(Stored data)
● ● ● ● ● ● ●

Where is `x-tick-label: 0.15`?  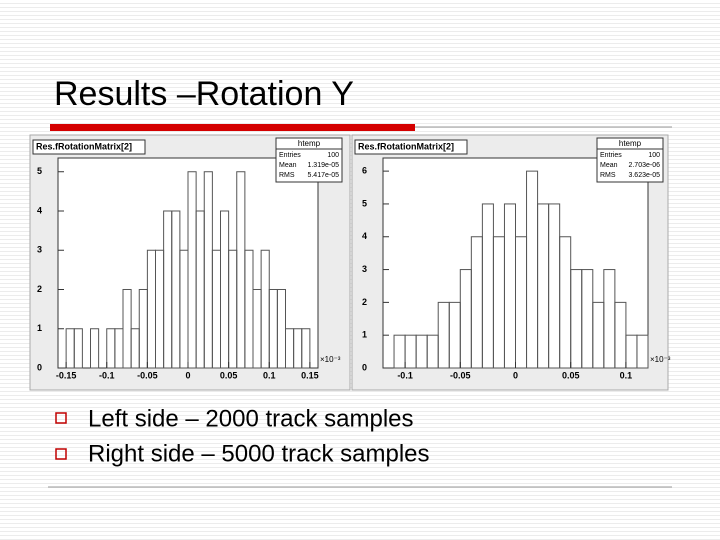
x-tick-label: 0.15 is located at coordinates (310, 375).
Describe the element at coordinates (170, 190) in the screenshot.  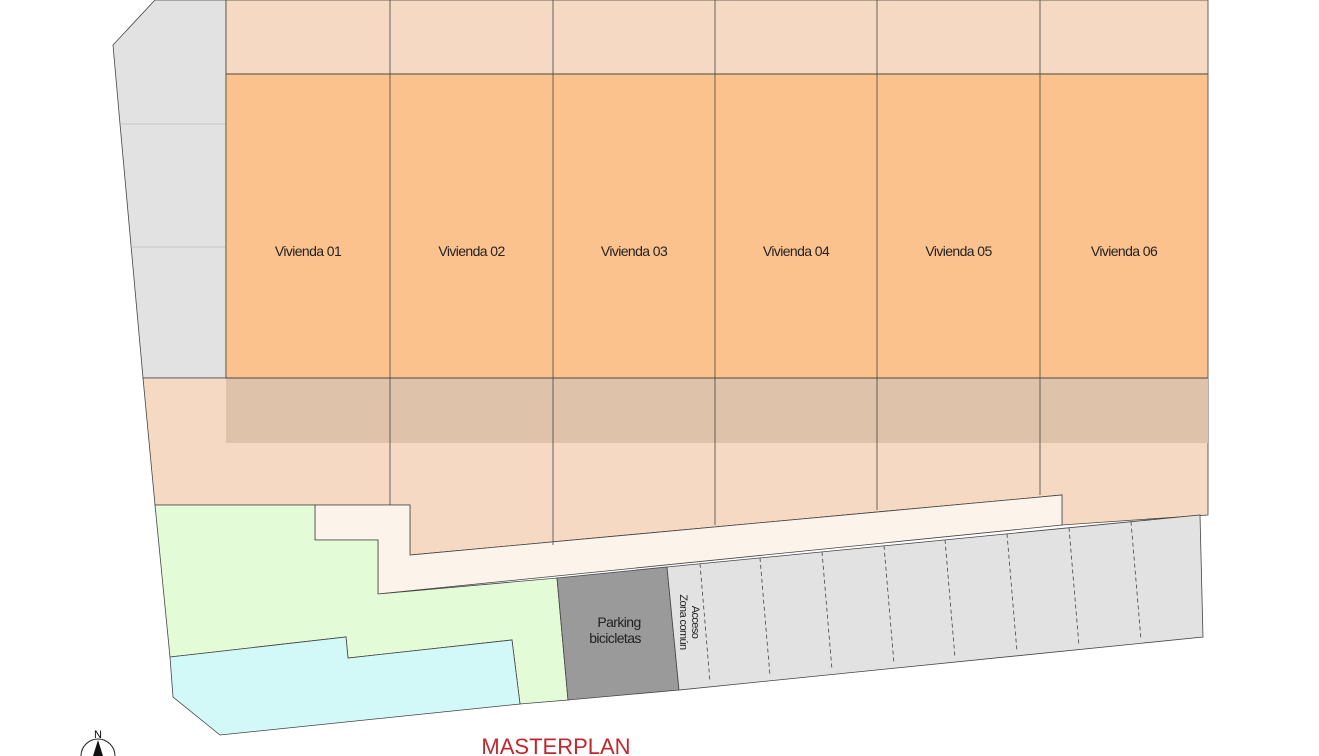
I see `left-gray-strip` at that location.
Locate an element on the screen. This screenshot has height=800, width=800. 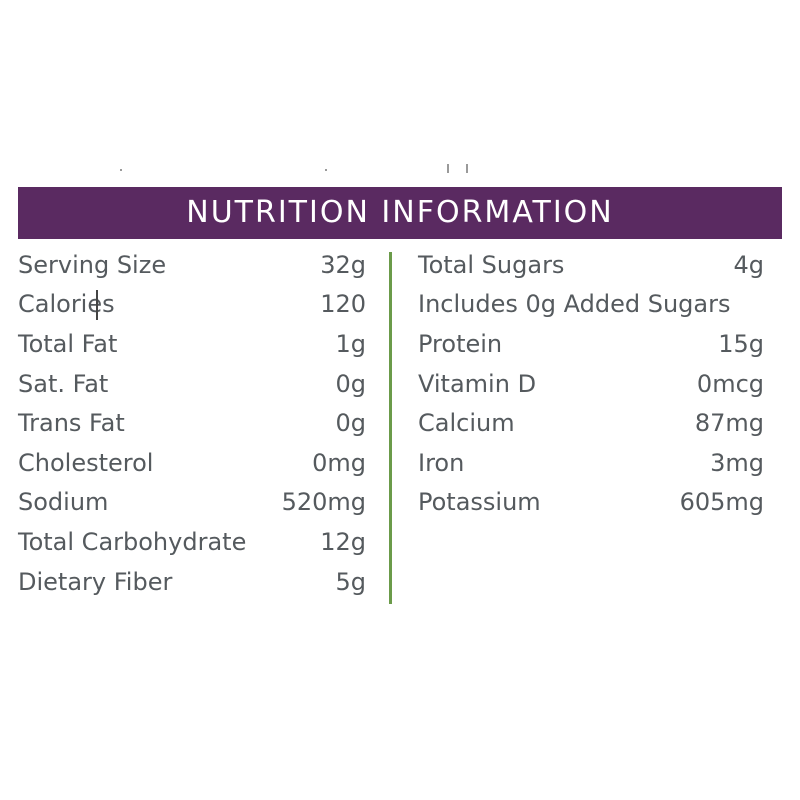
nutrient-row: Includes 0g Added Sugars is located at coordinates (591, 305).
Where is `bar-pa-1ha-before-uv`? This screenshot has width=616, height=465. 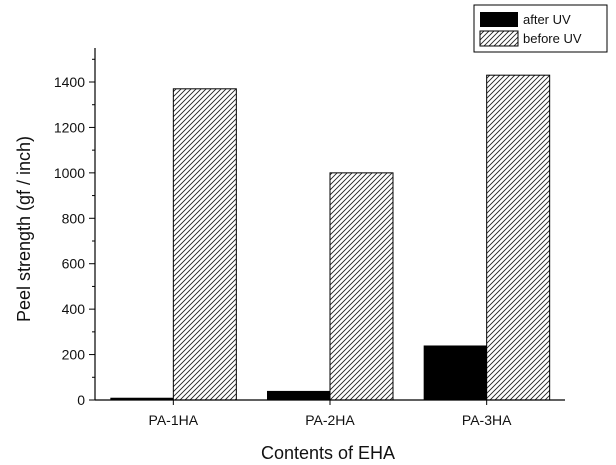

● ● ● ● ● ● ●

Rewrite every row above as a numbered list with no blank lines, and leave out the pictures.

1. Where is `x-tick-label: 0.15`?  
2. x-tick-label: 0.15 is located at coordinates (310, 375).
3. Describe the element at coordinates (170, 190) in the screenshot.  
4. I see `left-gray-strip` at that location.
5. Locate an element on the screen. This screenshot has height=800, width=800. 
6. nutrient-row: Includes 0g Added Sugars is located at coordinates (591, 305).
7. Where is `bar-pa-1ha-before-uv`? This screenshot has width=616, height=465. 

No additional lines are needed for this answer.